My last marathon was way back in 2010 and, for the first time in my life, I was beginning to train more regularly. I began the year by entering a twenty mile race which, when the train had demoralised me enough, I downgraded to ten miles. I followed it up a few weeks later with the Bournemouth Bay 1/2M in 1hr38+ at the beginning of April. To that date, it was the best race I’d ever done and knocked 12-13 minutes off my old Personal Best.
In the weeks following the half I began to lose interest in running and it was by entering the New Forest marathon, scheduled for late September, that I found motivation to get out and train again. I was in decent shape and with five months training, it should have been easy. In fact by early June I’d completed the twenty-mile run leapfrogging from fourteen to seventeen to twenty. I spoke with an experienced runner and he suggested there was no need to do the twenty miles every week and my records show I only did a fourteen mile run after that before disaster struck and I pulled a calf muscle. I lost the whole of July and it was early August when I could run again.
Suddenly I only had eight weeks until the marathon and I’d gone from having over three months to improve on my twenty mile long run to needing to rebuild entirely. Still believing in the necessity of the twenty mile long run but also recognising I couldn’t do it the week before the marathon I squeezed training into six weeks – 9, 11, 14, 17, 18, 20½, dropped to 9 miles and then ran the marathon the following week. I often say the reason it worked so well for me is because I didn’t have time to overtrain or under-recover!
On the day, two non-running moments stand out in my memory.
Firstly I arrived to collect my number which my racepack said was something like #1600. In the sportshall, I saw two collection desks one with a sign saying “Marathon 1-999” and “Half Marathon 1000-2000”. I was confused as my number suggested I was running the half but I knew this wasn’t the case. What most surprised me is how devastating this was to my psyche. I’d prepared for the longer distance, so if I had to run half the distance it would surely be no trouble. I could see it would be a problem if you’d only trained for a half and then found yourself expected to somehow do double the distance but, not when you knew you’d run over seven miles further in training. Somehow it was devastating.
I talked to the organiser adamant that I’d entered the full marathon while he said I couldn’t have; fortunately he was willing to move me into that race anyway. Once I’d got my sub-1000 number I felt calm about what was ahead.

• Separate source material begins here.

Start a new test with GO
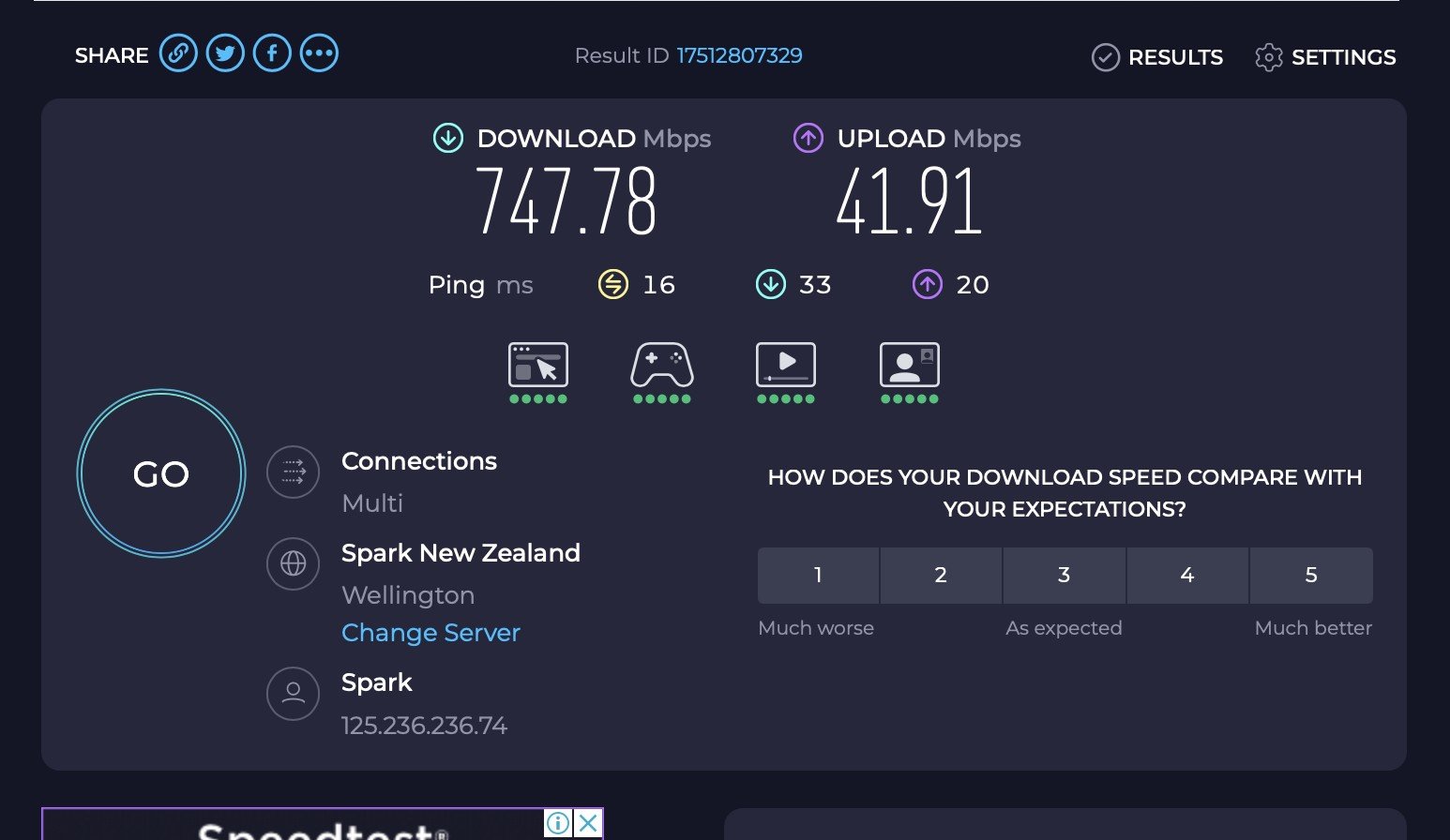This screenshot has height=840, width=1450. tap(161, 473)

The second issue was forgetting my new running shoes. Of course I knew you don’t run a marathon in a new pair of shoes, so I’d broken them in before the race. But I forgot to bring them along and ended up running the marathon in the old battered pair which had lasted me all through training. Oh well. I didn’t get any lasting injuries so no harm, no foul. Not good race day preparation though, yet not the first time it happened to me!
The race itself went well. Classic autumn day and decent conditions – sunny, warm and not too humid. I’d borrowed a Garmin from a work colleague and watched the miles tick by. I’m not sure whether I went into it with an intended time – I suspect I did as I’d begun to discover the online race calculators. Whether I did or not I found myself running around 8:15/mile and with the help of the Garmin I was able to keep on track. I don’t remember much of the run other than it was scenic and all around the New Forest. I’d bought five gels, which is the only race I’ve ever used them in and on advice took one every forty-five minutes thereby consuming the 4th at the 3-hour mark. It worked well and when I finished in 3hr40min59, I still had one left.
As with any marathon the running got tough in the final miles. I’d covered the first twenty in 2hr45 and the final 10K in 55mins. It was slippage that cost me perhaps five minutes and had I gone into it better trained maybe I’d have achieved a sub 3hr30 time but I was happy with what I’d achieved. I still am.
Most important to me was I’d done the whole run without stopping or walking – the only one of my four. I started running in the early 1990s when races were still predominantly filled by club runners. The sub-4 marathon was the benchmark for any aspiring runner and while it was accepted you might run out of steam and need to walk at some stage; running all the way was a badge of honour.
Incidentally when I arrived home and checked my emails, I found had entered the half marathon five months before, back in April. I’m not sure how I mixed it up but there’s no doubt from the training that I always intended to do the full 26.2 miles.